Players call for fair distribution of tourism funds
Harriet James and Noven Owiti
Stakeholders in the tourism industry have urged for fairness and transparency in the distribution of Sh3 billion stimulus funds earmarked for the sector.
The industry stakeholders expressed fears that certain regions are likely to get the upper hand in access to the hospitality funds set aside by the National Treasury for hotels renovation and post Covid-19 marketing.
Led by Western Kenya Hospitality Leaders’ Association chairman Robinson Anyal, they have called for equitable distribution of funds to cushion the sector from the pandemic.
Anyal said such funding should help catalyse recovery of hotels business in Western region too, noting that the facilities were not doing well before the coronavirus outbreak to be able to restart business.
“We had just come from the lowest season of January and February when the pandemic hit, so we need financial support to stay afloat,” he said.
Overall, Treasury has set aside Sh11.3 billion for the tourism sector in a move to enable the industry bounce back from the effects of the pandemic.
Treasury Cabinet secretary Ukur Yatani said approximately Sh2 billion of the monies will be shared in community reserves to jump-start the tourism sector as well as safeguard its players from heavy financial losses.
“The government will also provide grants to 160 communities and support to Kenya wildlife services to engage 5,500 community scouts for a period of one year, to support I propose to set aside Sh2 billion,” said the CS.
Another Sh3billion has been set to support the renovation of facilities and the restructuring of business operations by actors in this industry, a move intended to pave way for local meetings and visits within the region.
“The State will promote aggressive post-Covid-19 tourism marketing and providing support for hotel refurbishment through soft loans to be channeled towards the Tourism Finance Corporation,” Yattani added.
The cash will also be distributed to the Tourism Promotion Fund and Tourism Fund who will receive Sh2.5 and Sh3.8 billion respectively.
Earlier this year, the government had set aside Sh500 million to market tourism destinations and to ensure that globally, Kenya still remains a preferred destination.
However, experts feel that more needs to be done to boost the industry. “The Sh3.8 billion allocated to Tourism fund to help tourism recover is a drop in the ocean for the entire tourism sector,” says John Musau, General Manager, Tamarind Tree Hotel and a Tourism sector expert.

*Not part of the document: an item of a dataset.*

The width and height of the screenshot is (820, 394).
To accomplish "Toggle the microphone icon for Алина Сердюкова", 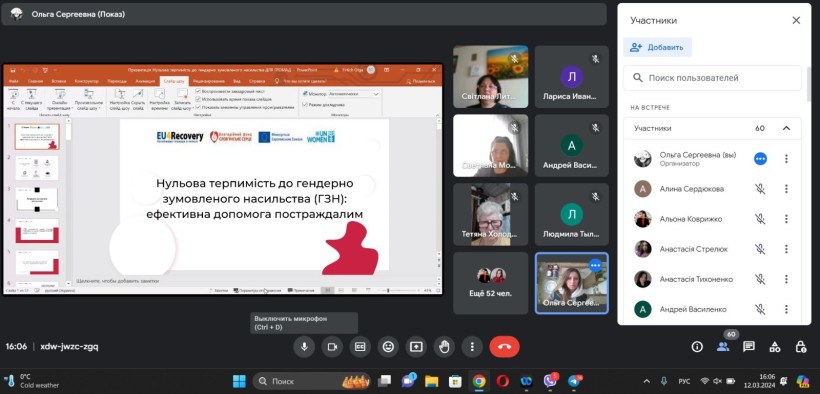I will 760,189.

“Tourism employs more than 3.5 million people and 70 per cent of these have already lost their jobs when hotels, airlines and tour companies closed due to effects of Covid-19,” he urges.
Landing fees
The government has also waived landing and parking fees at the airports in order to facilitate movement in and out of Kenya.
While many in the aviation sector have applauded this move, some feel that more needs to be done to boost aviation.
“The good thing about the budget is waiver of airport parking fees which will translate to cheaper air fares, thus allowing us to be competitive regionally as a destination,” says Musau.
However, Kenya Association of Air Operators (KAAO) officials say reintroduction of taxes and duties will place obstacles on recovery efforts for a sector whose performance has been grounded by the pandemic.
All passenger carriers have been grounded and hotels closed, sending staff home on unpaid leave.
“We expected to see a stimulus package especially dedicated to the national aviation sector recovery,” he says Col (Rtd) E K Waithaka, Executive secretary KAAO.
The lifting of the ban on government meetings in hotels is another plus to the sector.
“The government holds many meetings and if these can be hosted in hotels, it means revenue for the hotels as international tourism will take long to come by,” says Musau.
“The Sh2.5 billion for tourism promotion, if used well can help market the country both locally and internationally.
However, this fund should be accessible to all players who promote tourism and not just KTB,” says Musau.
Meanwhile, the Western Kenya Hospitality Leaders’ Association is suspicious of the sharing out of the budget allocations.
The group is currently gathering data on revenue lost for the last three months and wage bill for hotel staff, which will be presented to the Tourism ministry for consideration.
According to Anyal, the hotel industry has multiplier effects as it drives other sectors of the economy such as agriculture, hence the need for support to rejuvenate the sector to be up and running after experiencing hard times.
“We want proper criteria used in sharing out the money allocated to stimulate the hospitality,” he told the press in Kisumu.
Western region hoteliers chairman William Owuya also appealed for consideration of the region in the distribution of the money. Tourism in the region is still young which calls for its nurturing to compete with other established circuits,” he said.
Billions lost
Kenya National Chamber of Commerce and Industry (KNCCI) Kisumu county branch Chairman Israel Agina called for additional funding to help revitalise the hospitality sector, saying the initial allocation was not enough to cater for what the sector needed to stabilise from Covid-19 adverse effects.
Agina noted that many businesses that directly depend on hotels have been affected by the prolonged closure of the facilities. “The sector is a major employer in the region supports several livelihoods,” said Agina.
Last year, tourism sector earnings rose four per cent to Sh163 billion compared to the Sh157. 4 billion earned in 2018.
However this year, as a result of travel restrictions, industry players are projecting losses worth billions of shillings.